◆ **Document**:
** begin **
Woolf (William) Aronsberg, ca. 1833 - 1908
Maurice Aronsberg, ca. 1835 - 1911

by Brian Stevenson
last updated March, 2020

The Aronsberg brothers established successful optical businesses during the 1860s, Woolf in Manchester, England, and Maurice in Liverpool. A number of microscopes are known that bear their names, although most (if not all) were probably made by wholesale manufacturers. Both men were members of their local microscopical societies, indicating that they had more than a passing interest in microscopy.

Maurice Aronsberg is particularly noteworthy for his sales of customized microscopes that were sold as souvenirs during Liverpool’s 1886 International Exhibition of Navigation, Commerce and Industry (Figures 1 and 2). Better known as “The Liverpool Shipperies Exhibition”, this 6-month exposition featured items from throughout the world, and attracted nearly 3 million people. Maurice capitalized on the show’s excitement with specifically-built microscopes, binoculars, and other items (Figure 3).

Aronsberg’s “Liverpool Shipperies Microscope” was evidently manufactured by the same firm that also built the “Household Microscope” for James Queen in Philadelphia, USA (Figure 2).


Figure 1. An 1886 “Liverpool Shipperies Microscope”, custom-made for Maurice Aronsberg. The names are cast in the iron foot, and highlighted by gold-colored rubbing on top of bright green paint. It is about 8 inches / 20 centimeters tall.

 


Figure 2. Aronsberg’s “Liverpool Shipperies Microscope” is identical to the “Household Microscopes” that were sold by retailers such as James Queen & Co., of Philadelphia. Queen similarly ordered customized feet for their microscopes. The actual manufacturer has not been identified, but is generally assumed to have been French.

 


Figure 3. An 1886 “Liverpool Shipperies Binocular” from Maurice Aronsberg, which was undoubtedly brought in from a wholesaler. That maker may have been French, giving some truth to the words “Paris & Liverpool” that are printed inside the lid. Adapted for nonprofit, educational purposes from an internet sale site.

 


Figure 4. The foot of this microscope is signed "Aronsberg and Co., 39 Castle Street, Liverpool", indicating that it was sold by Maurice Aronsberg. It is identical to microscopes that were sold by Baker, Parkes, and others, implying that the body, at least, was brought in from a wholesale manufacturer. Images courtesy of Jurriaan de Groot.

 


Figure 5. A bar-limb microscope, inscribed to indicate that it was sold by W. Aronsberg. He is known to have operated a branch in Leeds in 1886, but the duration of that shop is not known. The microscope was probably made by a wholesale manufacturer. Adapted for nonprofit, educational purposes from http://www.arsmachina.com/s-aronsberg1213.htm.

 

Woolf and Maurice Aronsberg were both born in Courland (Kurland), a region now within Latvia, but at that time was part of Russia. Their approximate birth dates, 1833 and 1835, respectively, are derived from their stated ages in census records.
** end **
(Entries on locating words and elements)
** begin **
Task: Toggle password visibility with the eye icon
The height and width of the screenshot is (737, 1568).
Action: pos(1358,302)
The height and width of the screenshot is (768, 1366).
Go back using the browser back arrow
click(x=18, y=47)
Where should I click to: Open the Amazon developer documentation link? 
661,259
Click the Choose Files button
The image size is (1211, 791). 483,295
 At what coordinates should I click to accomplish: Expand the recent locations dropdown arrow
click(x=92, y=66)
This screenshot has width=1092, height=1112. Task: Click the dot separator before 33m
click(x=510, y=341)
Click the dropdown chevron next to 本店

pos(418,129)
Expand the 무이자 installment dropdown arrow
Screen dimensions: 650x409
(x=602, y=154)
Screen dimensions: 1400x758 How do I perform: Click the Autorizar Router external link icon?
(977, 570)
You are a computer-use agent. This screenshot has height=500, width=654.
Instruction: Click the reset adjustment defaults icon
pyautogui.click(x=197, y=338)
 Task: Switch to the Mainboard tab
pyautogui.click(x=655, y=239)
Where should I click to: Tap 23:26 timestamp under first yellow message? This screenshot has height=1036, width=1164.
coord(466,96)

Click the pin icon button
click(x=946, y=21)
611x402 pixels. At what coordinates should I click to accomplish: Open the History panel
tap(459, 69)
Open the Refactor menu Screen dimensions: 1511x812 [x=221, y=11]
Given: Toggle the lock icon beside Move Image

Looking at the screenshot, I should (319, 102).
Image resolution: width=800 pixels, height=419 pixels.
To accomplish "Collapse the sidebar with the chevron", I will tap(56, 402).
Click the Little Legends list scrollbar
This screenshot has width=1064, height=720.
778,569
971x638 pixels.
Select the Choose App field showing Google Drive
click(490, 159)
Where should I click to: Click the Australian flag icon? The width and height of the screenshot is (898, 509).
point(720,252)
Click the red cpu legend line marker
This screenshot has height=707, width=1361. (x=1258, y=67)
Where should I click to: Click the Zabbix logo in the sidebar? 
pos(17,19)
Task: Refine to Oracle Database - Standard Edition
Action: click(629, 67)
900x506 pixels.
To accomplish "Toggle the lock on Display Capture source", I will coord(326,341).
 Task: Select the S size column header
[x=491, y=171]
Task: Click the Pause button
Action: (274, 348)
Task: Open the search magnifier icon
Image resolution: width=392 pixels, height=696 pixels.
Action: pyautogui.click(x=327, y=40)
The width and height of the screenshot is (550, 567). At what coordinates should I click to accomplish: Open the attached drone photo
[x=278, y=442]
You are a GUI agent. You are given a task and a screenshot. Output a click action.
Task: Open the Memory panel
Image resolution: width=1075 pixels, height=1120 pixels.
** end **
Switch "wholesale manufacturers" to "outside suppliers" and give the article on the Aronsberg brothers again between "The Aronsberg brothers" and "interest in microscopy.", inclusive.

◆ **Response below**:
The Aronsberg brothers established successful optical businesses during the 1860s, Woolf in Manchester, England, and Maurice in Liverpool. A number of microscopes are known that bear their names, although most (if not all) were probably made by outside suppliers. Both men were members of their local microscopical societies, indicating that they had more than a passing interest in microscopy.